::: DATA EXCERPTS :::
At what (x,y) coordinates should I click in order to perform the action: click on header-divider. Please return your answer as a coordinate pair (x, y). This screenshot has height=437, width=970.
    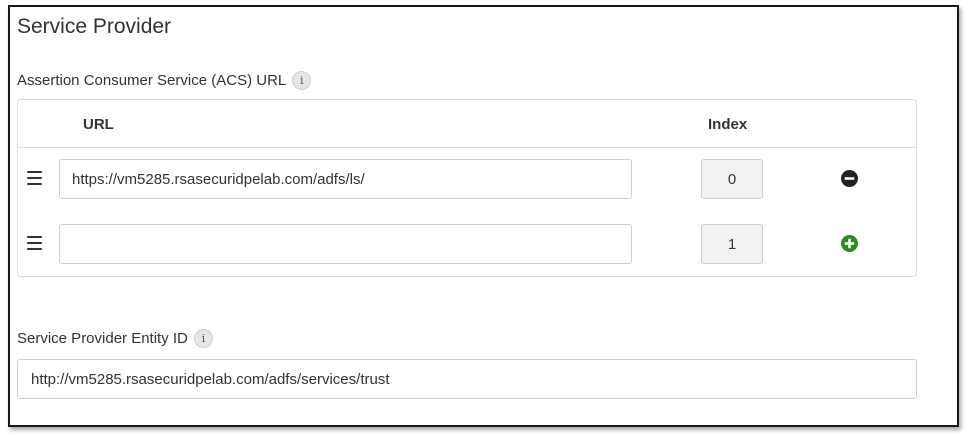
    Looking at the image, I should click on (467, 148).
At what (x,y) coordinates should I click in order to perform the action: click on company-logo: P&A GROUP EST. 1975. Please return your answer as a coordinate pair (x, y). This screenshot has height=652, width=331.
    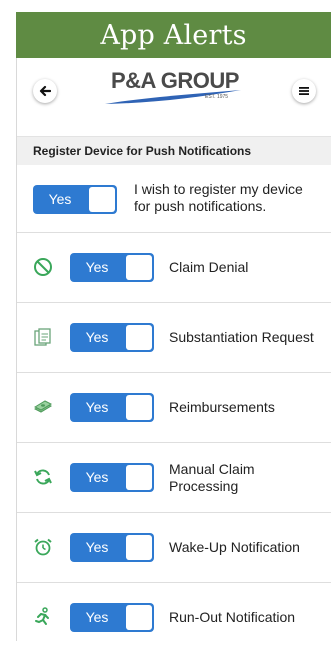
:::
::: DATA EXCERPTS :::
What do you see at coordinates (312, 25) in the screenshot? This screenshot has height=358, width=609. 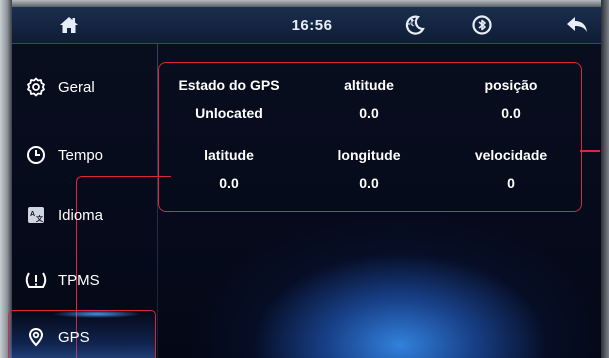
:::
::: DATA EXCERPTS :::
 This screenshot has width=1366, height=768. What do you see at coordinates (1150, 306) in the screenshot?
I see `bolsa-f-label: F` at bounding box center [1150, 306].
:::
- JOB: Reproduce verbatim the stretch of rows from the line containing "has height=437, width=970." through the line containing "has height=652, width=331.", including both of those lines, and leave out the pictures.

- RESPONSE AREA:
At what (x,y) coordinates should I click in order to perform the action: click on header-divider. Please return your answer as a coordinate pair (x, y). This screenshot has height=437, width=970.
    Looking at the image, I should click on (467, 148).
At what (x,y) coordinates should I click in order to perform the action: click on company-logo: P&A GROUP EST. 1975. Please return your answer as a coordinate pair (x, y). This screenshot has height=652, width=331.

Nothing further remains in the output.